Italian manufacturers’ new orders for machine tools fell for the third consecutive quarter during Q4 2016, though the trade association representing that industry described the situation as “stationary,” with demand from foreign buyers showing notable strength. UCIMU-Sistemi per Produrre, which represents manufacturers of machine tools, automation systems, and auxiliary products, said its members’ fourth-quarter 2016 new orders rose just 0.3% versus the Q4 2015 result, and that its index of machine tool orders (2010 average = 100) increased to 133.3.
The modest Q4 2016 results contrast with the enthusiastic forecast that UCIMU issued at the end of last year, when they claimed new tax provisions would encourage Italian manufacturers to boost their capital investments in the months to come.
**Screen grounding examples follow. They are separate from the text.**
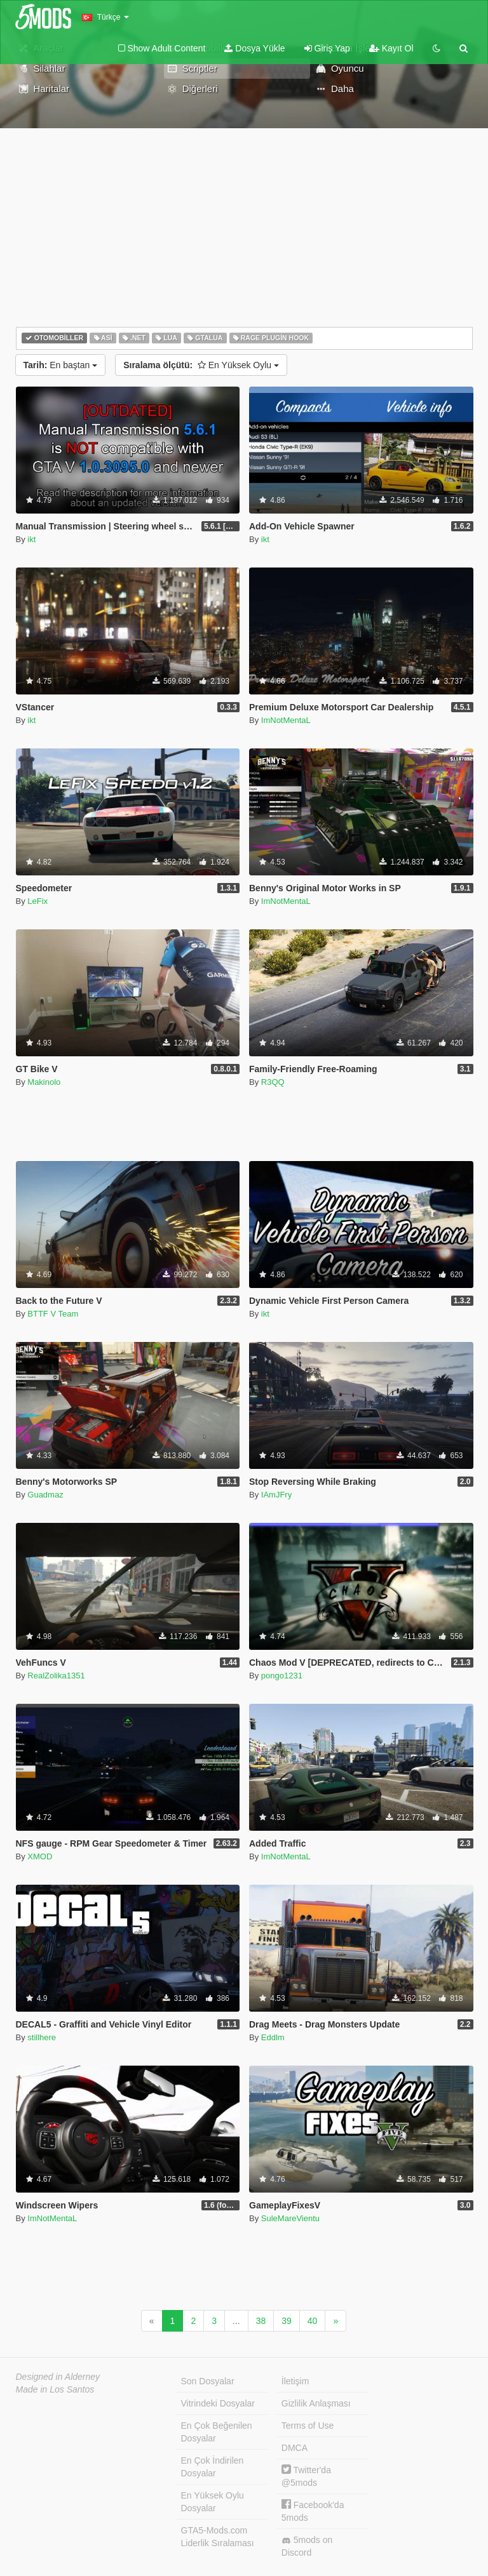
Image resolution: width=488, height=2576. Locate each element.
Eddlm (273, 2037)
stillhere (41, 2037)
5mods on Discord (306, 2546)
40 (313, 2321)
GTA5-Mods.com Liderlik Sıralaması (217, 2536)
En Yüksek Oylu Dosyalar (212, 2501)
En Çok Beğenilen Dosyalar (216, 2431)
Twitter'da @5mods (306, 2476)
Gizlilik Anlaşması (316, 2403)
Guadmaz (45, 1494)
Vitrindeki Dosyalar (218, 2403)
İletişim (295, 2381)
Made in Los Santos (55, 2389)
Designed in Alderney (58, 2377)
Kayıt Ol (391, 48)
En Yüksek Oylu (201, 365)
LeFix (37, 901)
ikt (31, 539)
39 (286, 2321)
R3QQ (273, 1082)
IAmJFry (276, 1494)
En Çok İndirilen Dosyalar (212, 2466)
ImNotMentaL (286, 720)
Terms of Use (307, 2425)
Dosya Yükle (254, 48)
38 (261, 2321)
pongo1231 (281, 1675)
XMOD (39, 1856)
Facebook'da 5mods (312, 2511)
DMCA (294, 2448)
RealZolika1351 (56, 1675)
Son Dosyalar (207, 2381)
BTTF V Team (52, 1313)
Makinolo (43, 1082)
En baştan (61, 365)
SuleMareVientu (290, 2218)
That change, which allows businesses to depreciate the value of their new investments by up to 250%, was implemented last September and took effect at the start of 2017.
Early in January, UCIMU forecast Italian machine-tool exports would rise 1.7% year-over-year for 2017 (having fallen 3.3% in 2016) to an estimated $3.4 billion.
Now, however, UCIMU notes that domestic new-order volume declined in Q4 (-12.1% versus Q4 2015) for the first time in over three years, 13 consecutive quarters of rising demand value for the Italian industry. Orders from foreign buyers rose 3.4%, compared to the previous year.
For the full 12 months of 2016, UCIMU’s index (130.8) rose 1.6% versus 2015. Total foreign orders for 12 months declined 2.6% compared to the previous year, while domestic orders increased by 7.4%, “a testimony to the liveliness of the Italian market,” the trade group stated.
UCIMU called 2016 “the best year in terms of order collection” since the 2008-09 recession, but it added that the gains lost during the recession have not yet been regained.
“Substantially, the decrease recorded since the last quarter does not worry us at all, because,” according to Massimo Carboniero, president of UCIMU: “It is clearly due to the waiting effect for the Hyper-Depreciation at 250%. The market is actually flourishing, as we can already see today, not even a month after the re-opening of production activities.”
Carboniero continued: “The announcement of the government authorities regarding the National Plan ‘Industry 4.0’ made in September, followed by the subsequent optimizations and explanations concerning the applicability of the measures, … led the enterprises to wait and postpone the orders until the new year.”